If there is an error invoking the endpoint, `kas` still proceeds with returning the configuration to the agent to avoid
impacting the user if there is an internal communication issue.

`kas` might send the same configuration more than once because it sends it on each new commit, even if there are no
changes. This is consistent with `kas` sending configuration and GitOps manifests on each commit.
We may optimize all three later or handle this on the Rails side to avoid doing duplicate work and
causing unnecessary DB load.

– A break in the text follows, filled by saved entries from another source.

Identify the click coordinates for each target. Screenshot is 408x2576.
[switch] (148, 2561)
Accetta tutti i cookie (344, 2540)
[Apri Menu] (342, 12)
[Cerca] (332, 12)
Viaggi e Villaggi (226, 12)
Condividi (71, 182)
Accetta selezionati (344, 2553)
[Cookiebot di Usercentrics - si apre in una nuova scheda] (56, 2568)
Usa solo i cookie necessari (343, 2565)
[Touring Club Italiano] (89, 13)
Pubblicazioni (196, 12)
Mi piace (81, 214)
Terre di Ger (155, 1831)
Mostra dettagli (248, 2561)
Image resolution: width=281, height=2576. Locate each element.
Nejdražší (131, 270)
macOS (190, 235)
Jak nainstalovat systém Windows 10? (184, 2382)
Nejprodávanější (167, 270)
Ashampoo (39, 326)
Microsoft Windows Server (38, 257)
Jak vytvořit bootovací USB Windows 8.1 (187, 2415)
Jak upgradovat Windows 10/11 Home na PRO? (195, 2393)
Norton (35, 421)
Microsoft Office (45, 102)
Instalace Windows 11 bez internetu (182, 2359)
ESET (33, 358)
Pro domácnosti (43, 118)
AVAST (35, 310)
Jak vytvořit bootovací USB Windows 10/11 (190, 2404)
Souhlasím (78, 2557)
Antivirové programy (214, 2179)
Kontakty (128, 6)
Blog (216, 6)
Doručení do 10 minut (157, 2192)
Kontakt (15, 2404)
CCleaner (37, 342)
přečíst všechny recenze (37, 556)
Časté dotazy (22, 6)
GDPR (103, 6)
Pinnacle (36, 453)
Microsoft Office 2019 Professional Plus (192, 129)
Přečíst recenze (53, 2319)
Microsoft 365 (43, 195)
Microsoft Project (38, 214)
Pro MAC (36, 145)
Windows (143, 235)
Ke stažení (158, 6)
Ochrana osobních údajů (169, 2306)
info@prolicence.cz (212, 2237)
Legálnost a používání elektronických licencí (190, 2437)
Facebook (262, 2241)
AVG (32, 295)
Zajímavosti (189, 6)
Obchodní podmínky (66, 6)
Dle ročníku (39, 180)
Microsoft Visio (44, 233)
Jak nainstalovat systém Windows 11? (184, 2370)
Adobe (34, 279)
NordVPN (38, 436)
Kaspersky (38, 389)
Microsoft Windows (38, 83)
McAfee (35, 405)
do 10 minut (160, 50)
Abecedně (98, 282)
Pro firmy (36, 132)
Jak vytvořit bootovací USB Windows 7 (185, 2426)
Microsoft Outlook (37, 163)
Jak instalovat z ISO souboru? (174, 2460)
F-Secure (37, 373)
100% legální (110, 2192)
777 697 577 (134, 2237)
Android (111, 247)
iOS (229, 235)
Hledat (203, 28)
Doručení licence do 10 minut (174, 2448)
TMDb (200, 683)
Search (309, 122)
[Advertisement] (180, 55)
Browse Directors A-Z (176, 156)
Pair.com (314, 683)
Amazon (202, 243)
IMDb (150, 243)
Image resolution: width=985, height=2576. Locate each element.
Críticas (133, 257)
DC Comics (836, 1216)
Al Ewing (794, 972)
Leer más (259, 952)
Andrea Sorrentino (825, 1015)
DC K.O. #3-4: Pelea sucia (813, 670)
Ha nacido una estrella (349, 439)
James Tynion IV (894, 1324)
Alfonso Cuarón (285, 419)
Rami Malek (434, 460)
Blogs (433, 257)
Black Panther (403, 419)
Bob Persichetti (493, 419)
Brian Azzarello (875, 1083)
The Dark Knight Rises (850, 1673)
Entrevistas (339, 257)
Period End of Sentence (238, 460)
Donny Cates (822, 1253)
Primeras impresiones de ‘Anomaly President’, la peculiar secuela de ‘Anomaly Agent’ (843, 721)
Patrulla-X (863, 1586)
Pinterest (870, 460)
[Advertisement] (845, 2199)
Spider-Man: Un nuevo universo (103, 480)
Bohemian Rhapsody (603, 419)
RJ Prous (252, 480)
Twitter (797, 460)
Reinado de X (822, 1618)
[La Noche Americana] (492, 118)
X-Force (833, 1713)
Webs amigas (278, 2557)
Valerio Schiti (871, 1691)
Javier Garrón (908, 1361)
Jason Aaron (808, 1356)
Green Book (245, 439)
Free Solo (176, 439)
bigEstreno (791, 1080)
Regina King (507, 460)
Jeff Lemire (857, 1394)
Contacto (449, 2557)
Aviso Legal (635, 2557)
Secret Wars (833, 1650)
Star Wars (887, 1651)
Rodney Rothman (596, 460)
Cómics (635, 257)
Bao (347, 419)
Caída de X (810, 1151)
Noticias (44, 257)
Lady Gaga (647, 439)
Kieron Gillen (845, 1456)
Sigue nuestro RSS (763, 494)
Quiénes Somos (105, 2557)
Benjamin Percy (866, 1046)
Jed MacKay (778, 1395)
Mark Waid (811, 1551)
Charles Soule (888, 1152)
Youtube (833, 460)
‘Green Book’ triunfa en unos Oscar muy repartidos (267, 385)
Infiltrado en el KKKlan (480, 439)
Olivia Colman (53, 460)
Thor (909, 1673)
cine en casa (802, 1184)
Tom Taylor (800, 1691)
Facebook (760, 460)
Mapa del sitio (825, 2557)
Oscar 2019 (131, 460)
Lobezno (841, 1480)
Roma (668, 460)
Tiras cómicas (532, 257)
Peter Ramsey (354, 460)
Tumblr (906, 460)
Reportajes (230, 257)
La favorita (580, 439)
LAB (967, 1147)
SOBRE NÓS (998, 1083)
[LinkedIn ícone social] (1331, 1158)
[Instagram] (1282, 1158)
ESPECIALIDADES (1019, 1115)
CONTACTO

One option is to cache `agent id` -> `configuration hash` in Redis and
compare the new/cached hashes before making any queries to the DB. This is not in scope of this document.

Sending "duplicate" configuration has certain benefits:

- Simpler to implement.
- If for any reason DB is not in sync (e.g. network errors), it will be updated eventually (on next commit).

Request:

```text
POST /api/v4/internal/kubernetes/agent_configuration
Content-Type: application/json
Gitlab-Kas-Api-Request: JWT token

{
  "agent_id": 5,
  "agent_config": {} // ConfigurationFile in pkg/agentcfg/agentcfg.proto
}
```

Response on success:

```text
HTTP/1.1 204 No content
```

Errors:

- If JWT token is invalid or missing, a corresponding HTTP status code is returned (401/403).
- If agent id does not exist, HTTP status code 400 is returned.

### Request proxying flow

1. `gitlab-kas` gets a request from the CI job with `CI_JOB_TOKEN` and agent id in it.

   - If `CI_JOB_TOKEN` is missing, the request is rejected with HTTP code 401.

   - if agent id is missing or invalid, the request is rejected with HTTP code 400.

1. `gitlab-kas` makes a request to [`/api/v4/job/allowed_agents`](#apiv4joballowed_agents-api) endpoint to get the information about the
   `CI_JOB_TOKEN` it received.

   - It handles the HTTP status codes, returning 401/403 on 401/403 i.e. when `CI_JOB_TOKEN` is invalid.

1. `gitlab-kas` checks if the agent id it got in the request from the CI job is in the list it got from `/api/v4/job/allowed_agents`.
   If it is not, the request is rejected with HTTP code 403.

1. (optional) `gitlab-kas` adds impersonation headers to the request based on the agent's configuration.

1. `gitlab-kas` proxies the request to the destination agent, identified by the agent id from the request.
   See [`gitlab-kas` request routing](kas_request_routing.md) for information on how the request routing works.